The government, which spoke on Saturday through Governor Seriake Dickson’s Special Adviser on Political Matters (1), Mr. Fyneman Wilson, explained that the lecturers’ return to dialogue would be of benefit to the government, ASUU and most especially to the students if the institution is reopened.
Wilson said Dickson was mindful of the current economic situation in the country and the state and its effects on the people of the state.
He said the governor was genuinely and strategically doing everything within his ability to cushion the effect by way of instalmental payments of the backlog of salaries based on the inflow of funds from the federal allocation.
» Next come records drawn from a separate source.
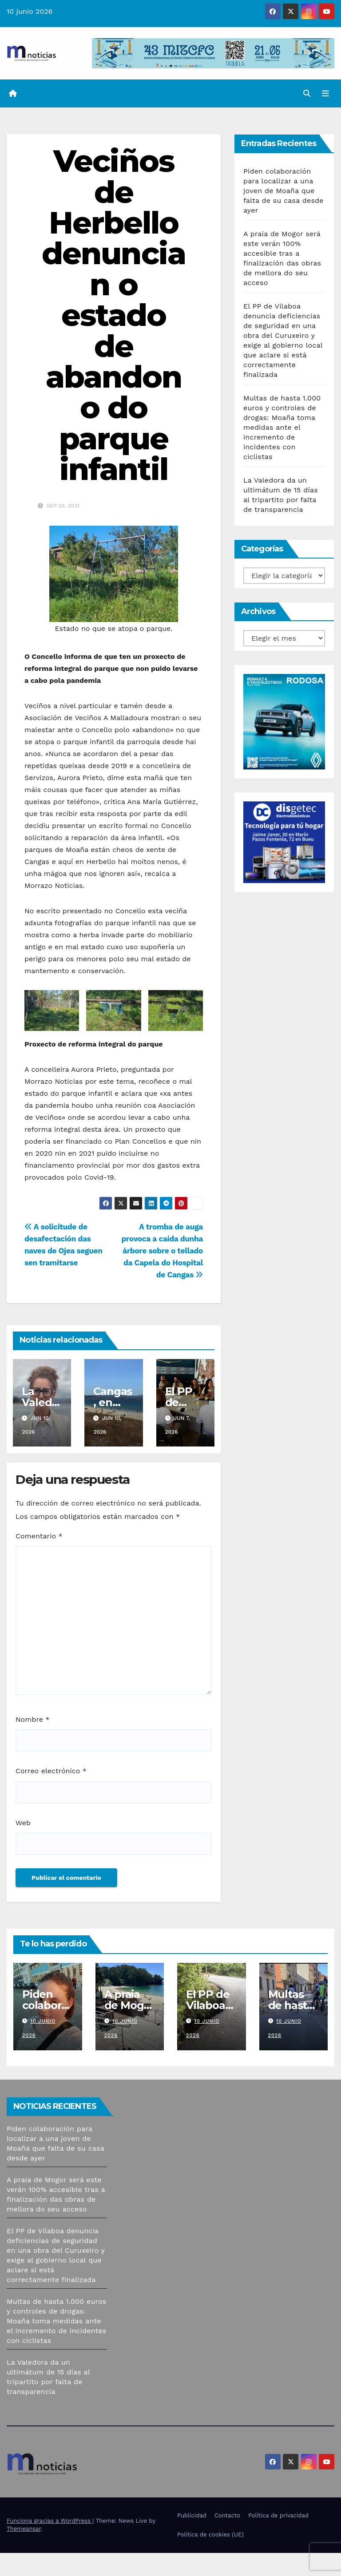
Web (23, 1823)
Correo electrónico (51, 1771)
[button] (306, 93)
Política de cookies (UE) (210, 2534)
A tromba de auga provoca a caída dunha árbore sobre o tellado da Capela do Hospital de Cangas (162, 1250)
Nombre (33, 1719)
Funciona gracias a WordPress (49, 2520)
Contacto (227, 2515)
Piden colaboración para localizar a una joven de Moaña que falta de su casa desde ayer (283, 190)
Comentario (39, 1536)
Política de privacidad (278, 2515)
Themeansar (24, 2528)
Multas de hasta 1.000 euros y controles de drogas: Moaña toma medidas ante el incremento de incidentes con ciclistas (282, 427)
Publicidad (191, 2515)
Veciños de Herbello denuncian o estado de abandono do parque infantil (114, 315)
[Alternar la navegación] (325, 93)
The political adviser said, “Recently, the state government and ASUU in a meeting agreed on a number of issues, prominent among the resolutions reached was that the government will pay the January 2016 salaries and half salaries for the months of March and April.
“It is already a public knowledge that government has paid January 2016 salaries and is waiting for ASUU to get back to government on discussions with its members on whether they will accept the half salaries as proposed by the government.
“The government also appealed to ASUU to reopen the university while talks are ongoing.”
Wilson said while the governmment had faithfully kept its part of the bargain by paying January salaries, with a commitment that it would pay two months’ half salaries, the ASUU had allegedly refused to reopen the institution and was demanding full payments of four months.
While sympathising with the students on the four months’ closure of the school, he noted that governments all over the world would rather accept dialogue and peaceful resolution of issues rather than resorting to break down of law and order, and that Bayelsa is no exception.
He said in spite of the fact that the students had used last Wednesday’s protest to express their displeasure over the shutting down of NDU, he rationalised that the students had also allowed themselves to be infiltrated by the opposition party.
He, therefore, appealed to the students to be patient with government and also explore non-violent means of persuading ASUU to call off the strike and return to the negotiation table with government.
On the criticism surrounding the recent passage of a bill by the Bayelsa State House of Assembly for the establishment of the African International University, a public-private initiative, Wilson said the institution was part of the government’s commercialisation strategy.
He added, “The state welcomes investors to partner with government to invest in any aspect of our economy.
”It should furthermore be noted that in this arrangement, the Bayelsa State Government is to only provide the land where the institution will be built and also provide the legal and regulatory framework to guide the institution.”